Married . WithOUT Children |

Married . WithOUT Children

“You’re blind, RIGHT?” husband-head asked hopefully from where he was working at the dining room table.

“Uhhh … no,” I answered suspiciously “Why? What are you going to do that you don’t want me to see?”

Granted, I am extremely near-sighted, but luckily it’s correctable with glasses and contact lenses.

“I was thinking I could check the `blind box’ on this tax form as a deduction,” husband-head admitted. “You could get rid of your contacts and be blind like Mrs. Magoo. We’ll get you a white cane and train one of the boys to be your guide dog.”

No dice – taking our unruly dogs on a walk with PERFECT vision is dangerous enough. …

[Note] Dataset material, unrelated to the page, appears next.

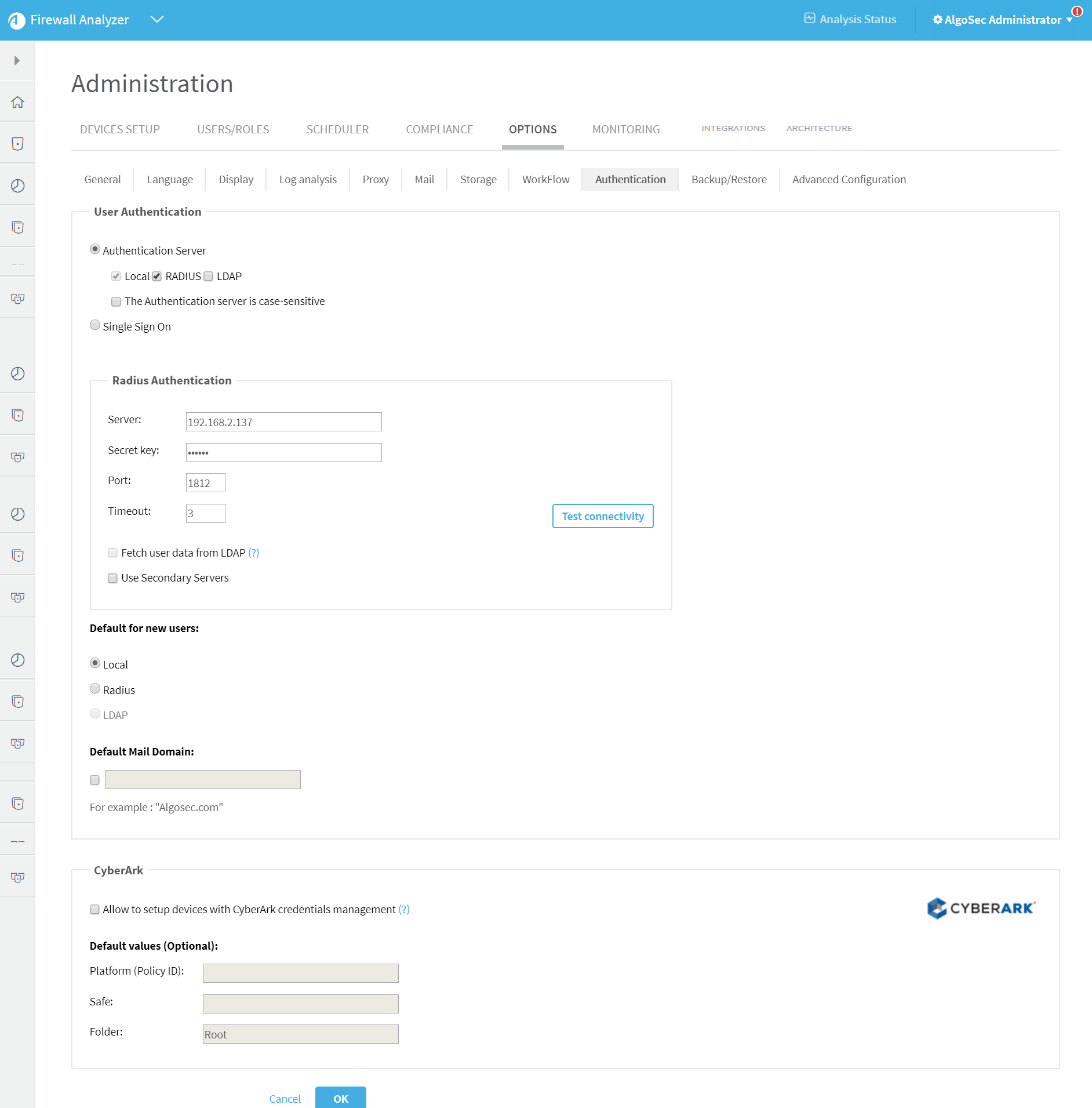Click gear icon beside AlgoSec Administrator
The width and height of the screenshot is (1092, 1108).
937,20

But husband-head had been working on our taxes all weekend and discovered that – once AGAIN – we owed money to our buddies at the IRS.

“How come they always want all of our money?” I asked husband-head with disbelief. “We’ve already given them most of our paychecks!”

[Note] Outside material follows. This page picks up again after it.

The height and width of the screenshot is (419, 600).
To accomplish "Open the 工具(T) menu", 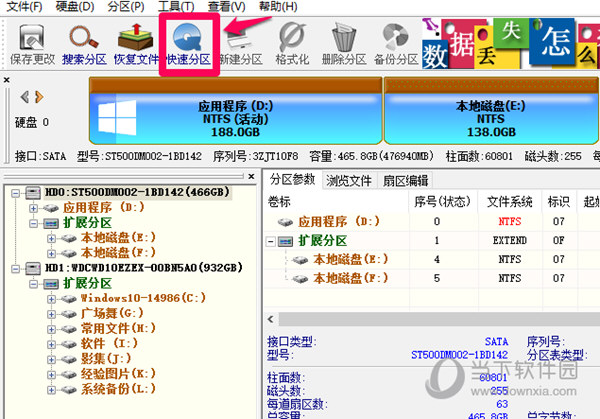I will 176,7.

“It’s just not enough, baby,” husband-head said, doing a Barry White song imitation and shaking his head. “It’s just never enough. …”

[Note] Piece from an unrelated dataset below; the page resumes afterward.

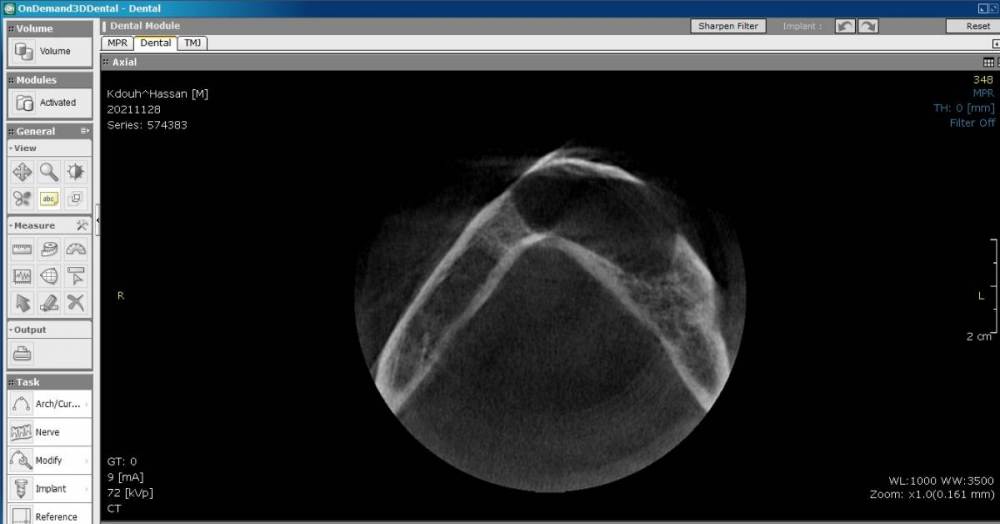Collapse the Measure section
The height and width of the screenshot is (524, 1000).
point(11,226)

He continued to slave over the forms.

“How about the credit for the elderly or disabled?” he asked again, hoping against hope to find a legitimate deduction. “CERTAINLY you must qualify for one of those!”

I looked over his shoulder at the form.

“I’ll be checking THAT box in a minute if you don’t shut up,” I said, pointing to line 6b on the sheet.

Husband-head peered at the line called “Death of Your Spouse.” …

“Why can’t we just write off the pets?” I suggested. “Lord knows, we’ve spent a fortune on them this year!”

“Why can’t we just write off your hairdressing appointments?” he countered. “Lord knows, those have cost us even MORE. …”

My mother called and I lamented our plight about having to fork over money to the government that we didn’t have.

“I simply can’t BELIEVE that we owe again!” I whined to my mommy.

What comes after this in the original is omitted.